Adam is a longtime friend. I won’t go into all the details, but I was really pleased with his statement that he understood how important it is to have the club in Portland. I also made it clear that I was watching the process, because if you can get the Sonics to leave Seattle out of nowhere for Oklahoma City, you can’t let your guard down.

So what happens next?

Well, it’s such good news that Phil Knight has expressed interest in owning the club. And, without getting into those discussions, I’ve spoken to Phil often over the years about how important it is for the Blazers to stay.

Did you have any communications with Allen?

No.

Team owners often leverage fan affection for tax breaks. How to avoid this?

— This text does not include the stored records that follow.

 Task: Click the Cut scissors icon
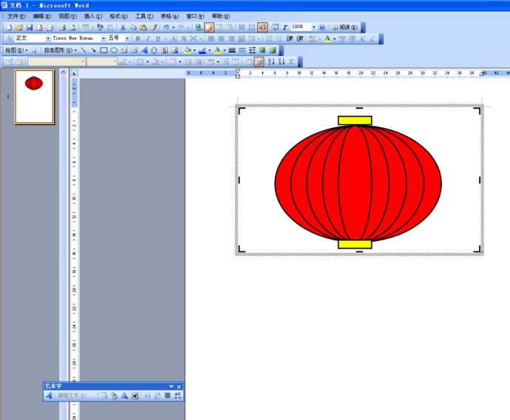(x=123, y=27)
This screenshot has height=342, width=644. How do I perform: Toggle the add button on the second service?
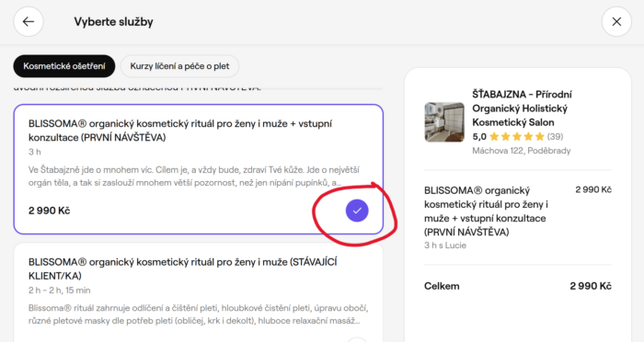coord(357,340)
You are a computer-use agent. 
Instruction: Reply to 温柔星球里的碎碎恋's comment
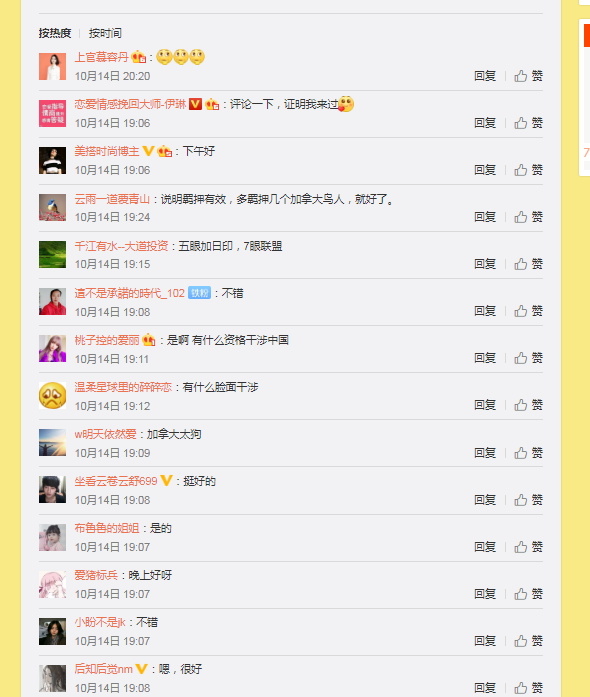pyautogui.click(x=485, y=405)
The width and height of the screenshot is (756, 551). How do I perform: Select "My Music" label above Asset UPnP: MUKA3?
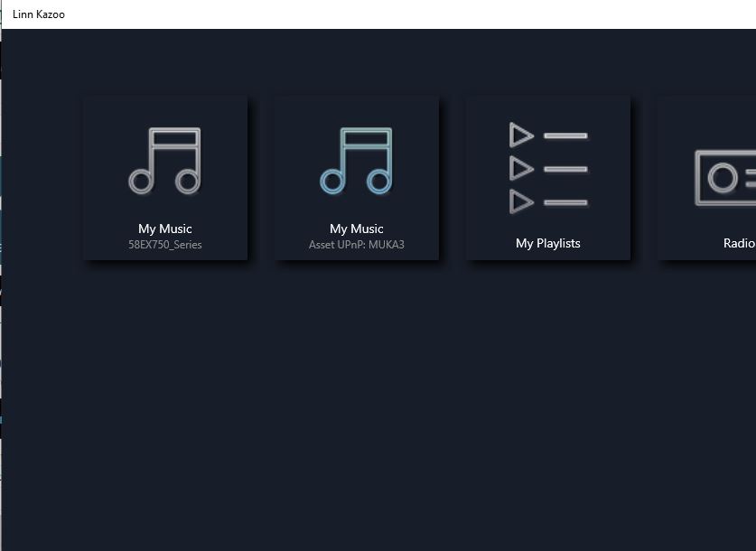pos(356,229)
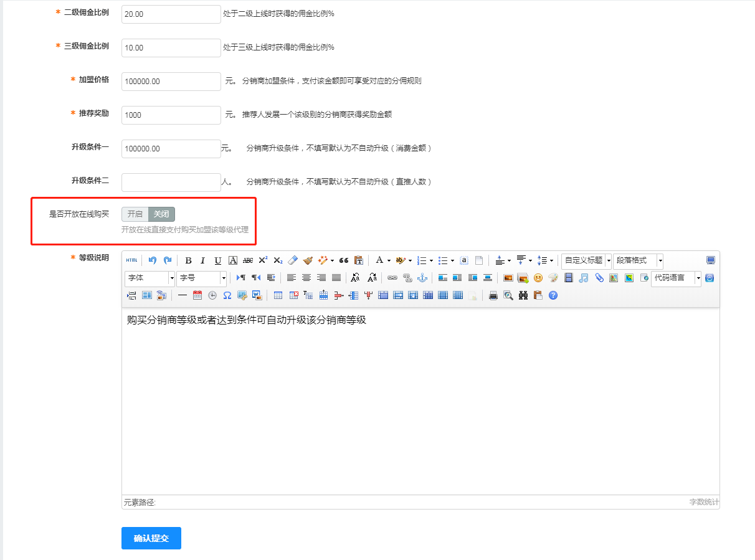Click the fullscreen editor button
This screenshot has height=560, width=755.
click(x=710, y=260)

No one asked me for a grant. I see it as my job to set the temperature so clubs say, ‘Hey, this is the kind of place we want to be.’

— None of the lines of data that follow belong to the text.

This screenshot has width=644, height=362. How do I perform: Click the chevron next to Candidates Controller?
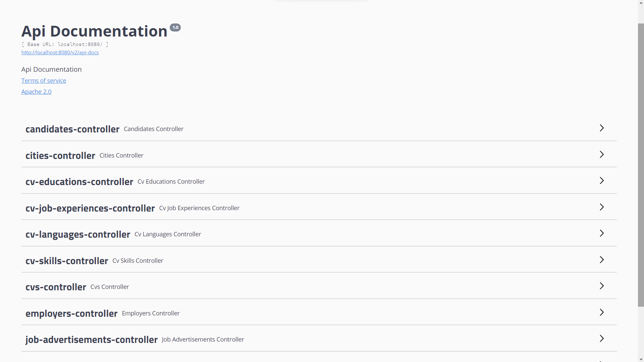tap(601, 128)
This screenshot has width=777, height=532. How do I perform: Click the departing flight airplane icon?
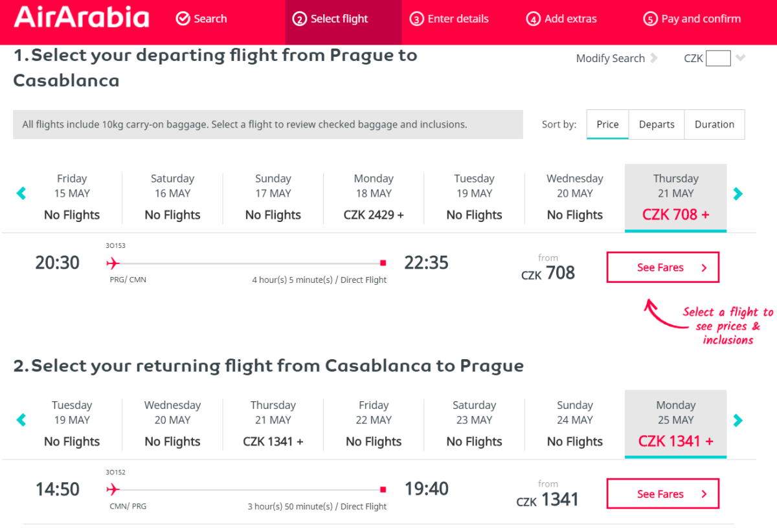click(x=113, y=263)
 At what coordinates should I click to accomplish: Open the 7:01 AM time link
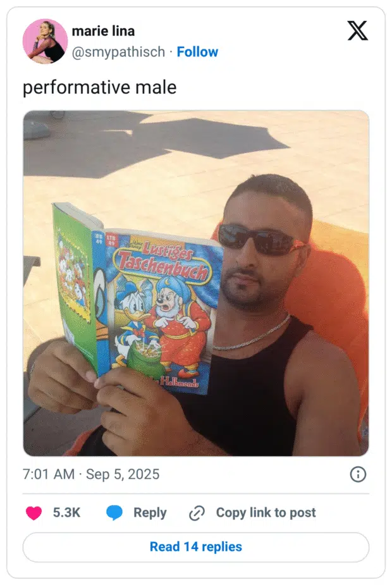click(49, 474)
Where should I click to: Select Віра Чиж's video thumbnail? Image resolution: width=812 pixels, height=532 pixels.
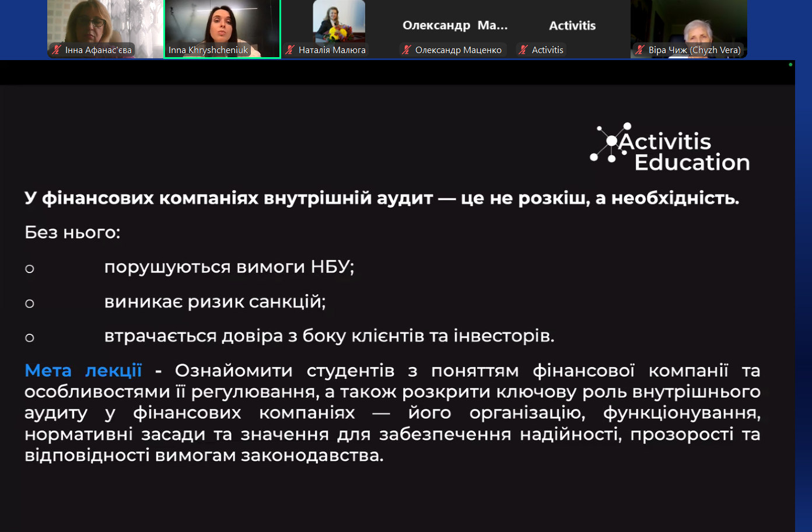click(x=688, y=23)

You mentioned your hope for a WNBA franchise. Tell me more.

Portland is a mecca for women’s sports. You have an outstanding turnout for the Thorns. I can only imagine what the crowds would be like if [former University of Oregon star] Sabrina Ionescu or some of those old UO or [Oregon State University] the players returned to Portland. A Portland WNBA franchise would be a natural rival for the Seattle Storm. That would help the Blazers’ new owners with 18 to 20 more home dates. And when we celebrate the anniversary of Title IX, it’s a great opportunity beyond basketball.

Does Commissioner Silver or others have any idea when we will know the fate of the Blazers?

I can’t go into specifics, but I’m pretty sure there’s a lot of talk going on right now.

Easier Question: Rate the Blazers’ summer moves.

Jerami Grant has played very well for the [Detroit] Pistons. He helps us upstream. That’s a big plus. [Shaedon] Sharpe looks like a very promising young man. I like that the Blazers quit [Anfernee Simons] a lot. Nurk looks healthy and Dame looks healthy. I think the Blazers can make some noise.

You helped former Blazer Enes Kanter Freedom when Turkey targeted him. Is the NBA blackballing him now for his criticism of China?

I don’t know enough about all the discussions that took place with Enes and Boston and the league. I saw it several times and we were going to meet again, but that’s when I got COVID. He really is an honest, moral and principled guy. And I think he will stand up for human rights for many years to come.

Question not related to basketball: What do you remember from the January 6 hearings?

Cassidy Hutchinson was mesmerizing. It was telling the truth, and that was extraordinarily important. When she said, for example, that Trump knew the crowd was armed and said to remove the magnetometers? I said, Holy Moly, this is a mind-blowing discovery. I mean, how does it get any clearer than that? And I’ll tell you something else. I was there on January 6th. And when I’m in the Senate and they knock on doors, I thought, “That doesn’t happen in the United States. And now, after last week’s testimony, I think the odds of making sure that doesn’t happen again are getting better.